Dans une rare unanimité, les PME, les grandes entreprises et les regroupements de consommateurs demandent au gouvernement Legault de renoncer à soustraire Hydro-Québec de l’examen de la Régie de l’énergie.

Hélène Baril Hélène Baril
La Presse

Ils demandent aujourd’hui au gouvernement de traiter distinctement le remboursement de 500 millions promis aux consommateurs d’électricité et les modifications aux pouvoirs de la Régie, qui font tous deux partie du projet de loi 34.
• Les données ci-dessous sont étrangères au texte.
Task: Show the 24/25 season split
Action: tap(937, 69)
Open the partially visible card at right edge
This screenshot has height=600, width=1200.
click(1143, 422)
« Plutôt que de retirer à la va-vite des pouvoirs importants à la Régie, Option Consommateurs, la Fédération canadienne de l’entreprise indépendante et l’Association québécoise des consommateurs industriels d’électricité proposent de tenir des consultations publiques apolitiques sur l’avenir de la réglementation  de l’énergie au Québec », font valoir les intervenants.
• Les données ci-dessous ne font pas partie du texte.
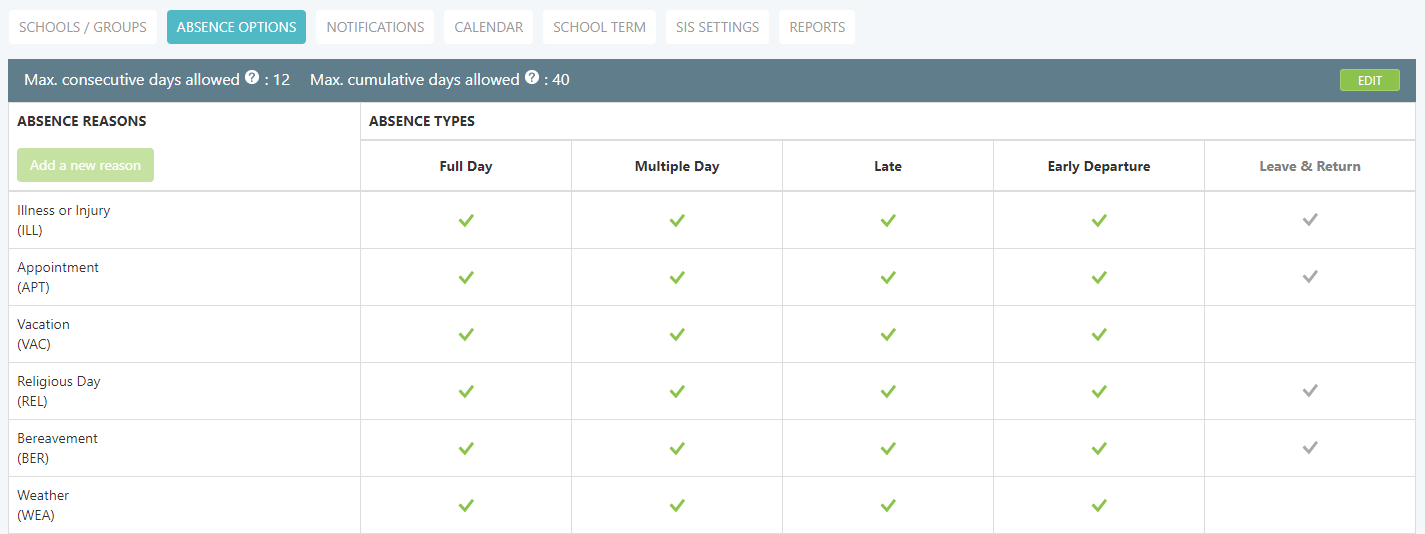Image resolution: width=1425 pixels, height=534 pixels.
Task: Open the Notifications tab
Action: pos(375,27)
Le gouvernement Legault a déjà entendu les arguments des trois groupes en commission parlementaire, mais il ne semble pas vouloir reculer, malgré cette opposition unanime de groupes qui ont la plupart du temps des intérêts divergents.

Le projet de loi 34 ferait du Québec une des rares juridictions en Amérique du Nord où les prix de l’électricité ne seraient pas fixés par un organisme de réglementation indépendant, plaident les représentants de toutes les catégories de clients d’Hydro-Québec.